Фрагмент документа:
::::
Мозговой штурм разрушает стереотипы, уводит мысль с проторенных дорожек, и сознание со сверхсознанием начинают «волноваться вместе». Рассказывают, будто однажды, во время второй мировой войны, в английском адмиралтействе устроили «мозговой штурм», чтобы найти способ увиливать от германских торпед. Кто-то предложил при виде подводной лодки противника собираться всем на борту и дуть изо всех сил на приближающуюся торпеду. Все расхохотались, а потом эта идея нашла свое воплощение в одном остроумном техническом устройстве.

Психологи и историки науки немало писали о родстве юмора с бессознательным: шутка — дитя внезапного озарения, а не логических рассуждений. Говорилось и о родстве юмора с творчеством: часто юмор основан на неожиданном сближении далеких понятий. Ученые любят подсмеиваться над собой и над своими коллегами. Мы уже касались этой темы в начале книги, коснемся еще раз для симметрии и вспомним, например, отношение академика Тамма к собственным юбилеям.
Когда Игорю Евгеньевичу исполнилось пятьдесят, это событие было отмечено на его семинаре. По случайному совпадению именно в день юбилея с докладом на семинаре должен был выступать сам Тамм. Перед началом семинара профессор Е.Л. Фейнберг произнес короткую речь и вручил Игорю Евгеньевичу подарок — шахматы. Принимая подарок, Тамм мрачно сказал: — Есть такие племена, где стариков, которым исполнилось пятьдесят, убивают. — Я знаю другой обычай, — возразил Фейнберг — Когда вождю племени исполняется пятьдесят, его загоняют на дерево и потом всем племенем дерево трясут. Если вождь упадет, его съедают, если удержится — выбирают на новый срок. А теперь, Игорь Евгеньевич, покажите, как вы держитесь на дереве.
Вот и весь юбилей. Тамм остался очень доволен. Когда ему исполнилось шестьдесят, рассказывает в своих воспоминаниях физик Б.М. Болотовский, как раз в дни намечаемого чествования он просто убежал из Москвы. Прошло еще десять лет. Все жаждали отметить его семидесятилетие. Едва его уломали. «Если будет хоть одна серьезная речь, я встану и уйду». Условие было принято. Конференц-зал физического института хохотал, пел песни и читал стихи. В первом ряду сидел юбиляр и веселился больше всех. А потом, в конце, Тамм вышел на сцену и сказал: — Последнее время я много занимался биологией. Мне удалось установить очень важный закон, определяющий развитие нервных клеток в мозгу. Эти клетки называются нейроны. Так вот, я установил, что к семидесятилетию нейроны распадаются и остаются одни дуроны. — При этих словах он постучал себя по лбу.

Иногда «мозговой штурм» сочетается с синектикой — методом, изобретенным в начале 60-х годов.
Технический объект, который намечено усовершенствовать, сравнивают с более или менее аналогичным объектом из другой области техники или природы.
::::
Собранные данные:
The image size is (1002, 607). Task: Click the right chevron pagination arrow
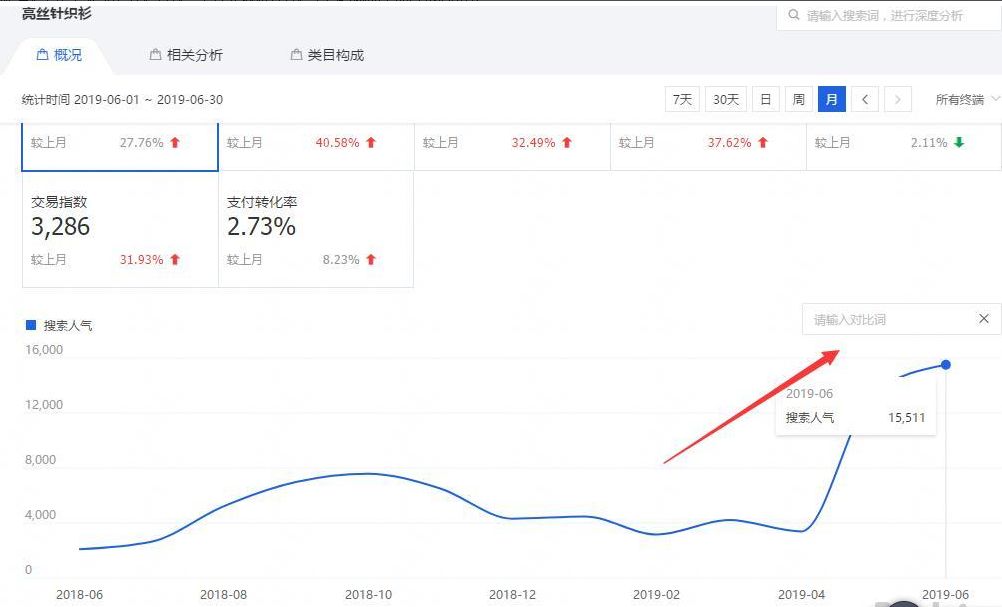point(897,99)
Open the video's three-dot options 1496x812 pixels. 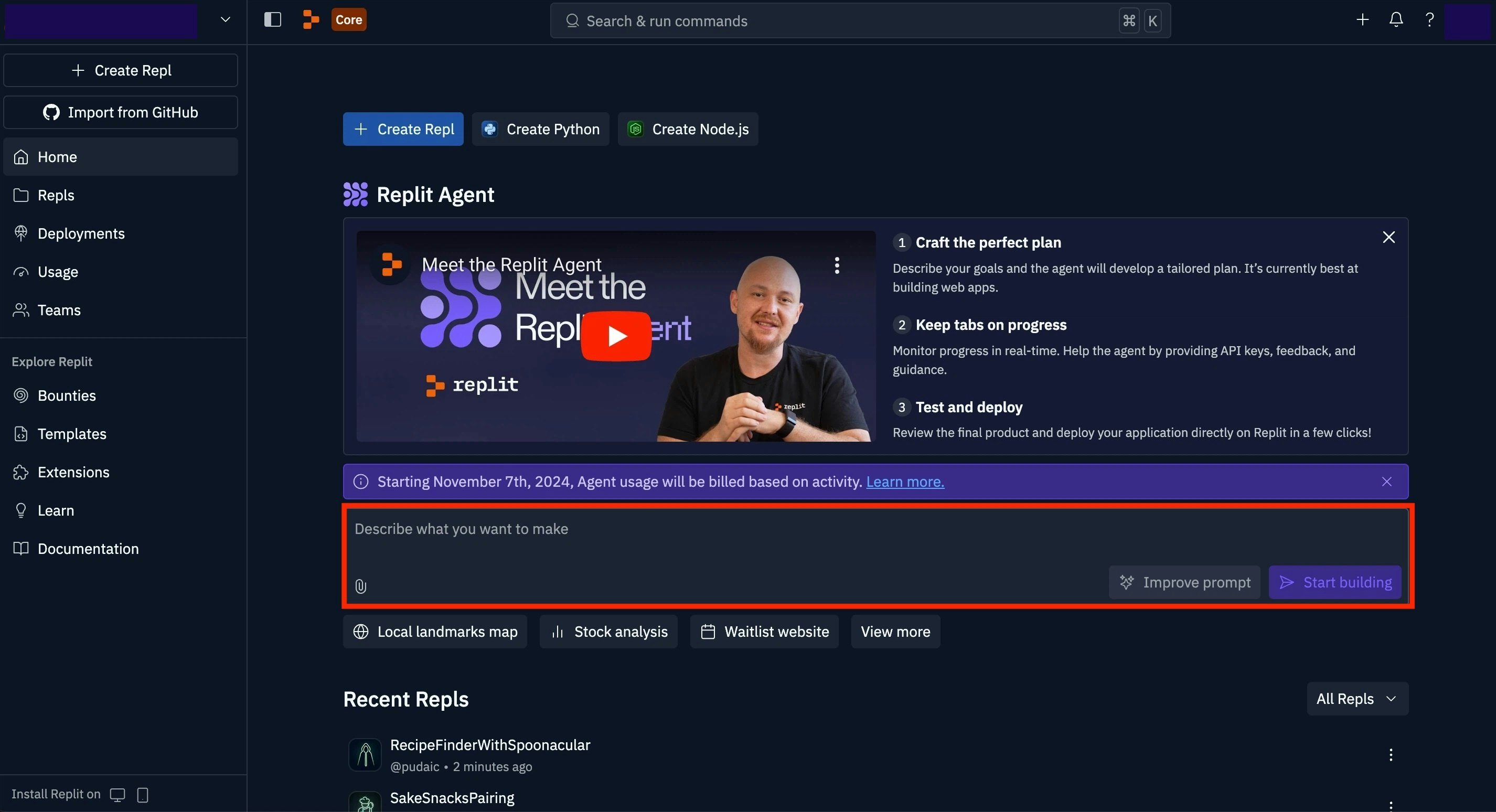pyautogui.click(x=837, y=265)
::::
Что сделать:
1. Почему, согласно тексту о мозговом штурме, юмор родствен творчеству? Объясните в одном–трех предложениях.
2. Продолжите текст о мозговом штурме с того места, на котором он останавливается.

Ответы по заданиям:
1. Юмор родствен творчеству потому, что часто основан на неожиданном сближении далеких понятий. Связь с бессознательным текст объясняет отдельно: шутка рождается из внезапного озарения, а не из логических рассуждений.

2.
Как улучшить, скажем, процесс окраски мебели? Вспоминают, как окрашиваются минералы, цветы, птицы, бумага. Это называется непосредственной аналогией. А есть еще аналогия личная, или эмпатия. Человек должен вжиться в образ объекта, превращаясь то в скопления пыли, которые надо убрать из цеха, то в винты, которые не желают отвинчиваться. Особенно часто прибегают к эмпатии в ядерной физике: ученые воображают себя атомными ядрами, вылетающими из ядер частицами, и так далее.
Первым, кто использовал этот метод, был, по-видимому, Чарлз Дарвин. Размышляя над эволюцией павлиньего хвоста, он долго не мог сообразить, как и почему она протекала, пока, наконец, не представил себе, что он и есть этот загадочный и упрямый хвост — чудо природы. Картина стала постепенно проясняться.

Стратегические сны
Из предыдущих глав явствует: кто хочет, чтобы бессознательное поработало как следует, должен дать ему максимальную свободу. Но максимальная свобода, скажут нам, достигается во сне, когда сознание укладывается спать и разрешает бессознательному делать все, что оно хочет. Неспроста ведь существует поговорка: утро вечера мудренее.

Канадский физик-теоретик Роэ Турм в статье, посвященной психологии творчества, описал свой «творческий сон». Турм был поглощен задачей о вылете электронов из атома при ядерных столкновениях. В общем виде все было ясно. Столкнувшись с нуклоном, ядро быстро приобретает скорость, электроны же, скорость которых меньше, чем у ядра, не успевают улететь вместе с ним и остаются там, где произошло столкновение. Но как получить формулу, показывающую вероятность вылета любого из электронов? Подсознание выдало идею решения иносказательно, во сне, вспоминает Турм. По цирковой арене скачет красивая наездница. Внезапно она останавливается, и цветы, которые она держит в руках, летят в публику. Эта картина как бы подсказывала, что нужно перейти в систему координат, в которой ядро покоится после столкновения. В этой системе проще описать состояние вылетающих электронов. Оставалось только перевести эту мысль на язык квантовой механики.
Еще пример: Отто Леви, австрийский физиолог, установивший химическую природу передачи нервного импульса и удостоенный за это в 1936 году Нобелевской премии. По его словам, опыт, доказывающий его гипотезу, ему приснился. Как, оказывается, легко сделаться Нобелевским лауреатом! Впрочем, это, вероятно, единственный случай, когда столь высокая награда давалась за сновидение.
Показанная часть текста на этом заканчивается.